All that being said, while it’s all there to be discovered, most of them don’t land emotionally. The movie’s opacity keeps us at a distance, meaning even when it’s ideas poke through, it’s hard for them to have an emotional impact. This is a very cold movie, moreso than most of his films, which have nakedly been about humanity. Caricatures, sure, but people in all their messy lives. Here, everyone and everything feel like props, meaning that despite your laughter and wonder, you will not cry.
Stepping away from the themes, what of the cast? It’s his usual absolutely bonkers ensemble, and everyone is doing an excellent job.

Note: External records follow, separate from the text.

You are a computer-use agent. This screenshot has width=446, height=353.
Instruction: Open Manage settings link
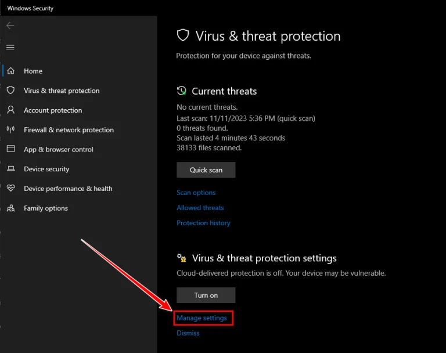[202, 318]
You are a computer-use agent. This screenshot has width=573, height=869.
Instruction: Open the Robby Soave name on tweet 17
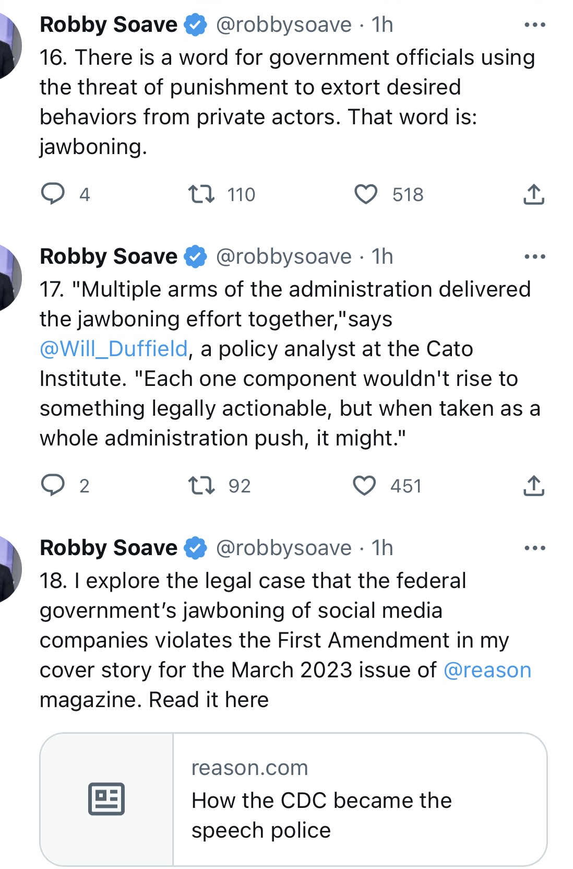[x=109, y=256]
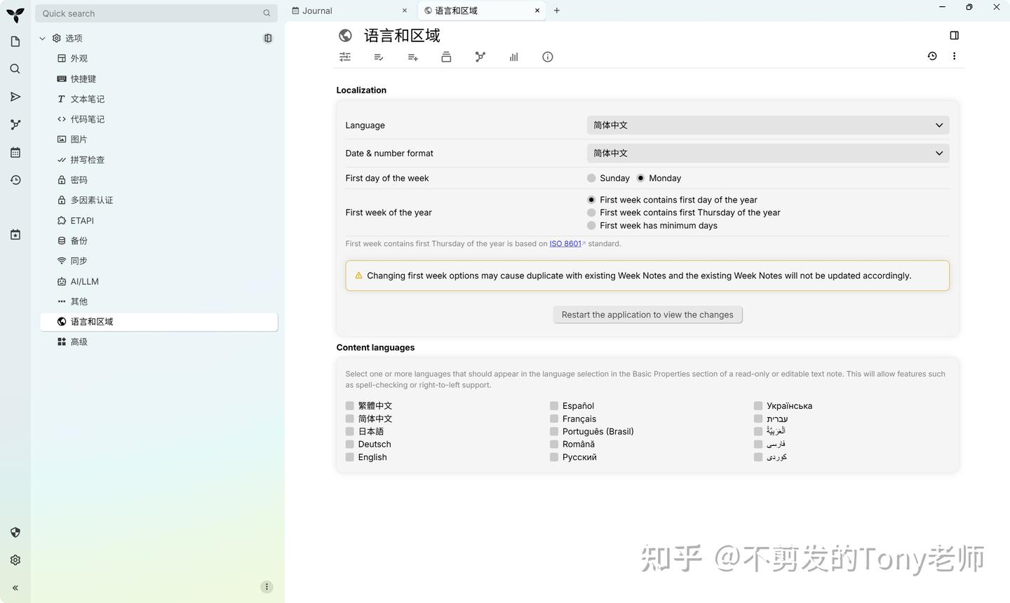Viewport: 1010px width, 603px height.
Task: Choose First week has minimum days option
Action: click(591, 225)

But I’ve gotta call out Jeffrey Wright, who absolutely kills it in his few scenes as General Grif Gibson. His personal speech when we first meet him is incredible; I will never look at the phrase “But that was life” the same way again.
Asteroid City is a hard movie to talk about. It’s opaque, it’s meta, and it has few comparisons. It’s funny, but without allowing you to get close to the characters. It has things on its mind, but it doesn’t give them up without a fight. To me, it represents the apex of Anderson’s narrative sophistication. He’s found another gear, another level of mastery. Unfortunately, in doing so, he lost some of the charm and cohesion that make Grand Budapest Hotel and The Royal Tenenbaums such wonderful and poignant films. Which leaves it as a very good movie, but only the mid-tier of his filmography. That being said, its advances give me incredible hope for his future. One has to imagine he’ll figure out how to marry the structural precision here with the humanity in his top-tier, and then we’ll be in for quite a treat.
In conclusion, I highly recommend it for Wes Anderson fans. But I caution those who are mere Anderson-curious: while it has plenty of stand-alone moments, it’s not a good gateway into his world. For that, maybe try Moonrise Kingdom; that was my first, and I was so taken with and fascinated by it that six weeks later, I’d seen every feature he’d made. After that, come back to Asteroid City, and it will yield you much fruit.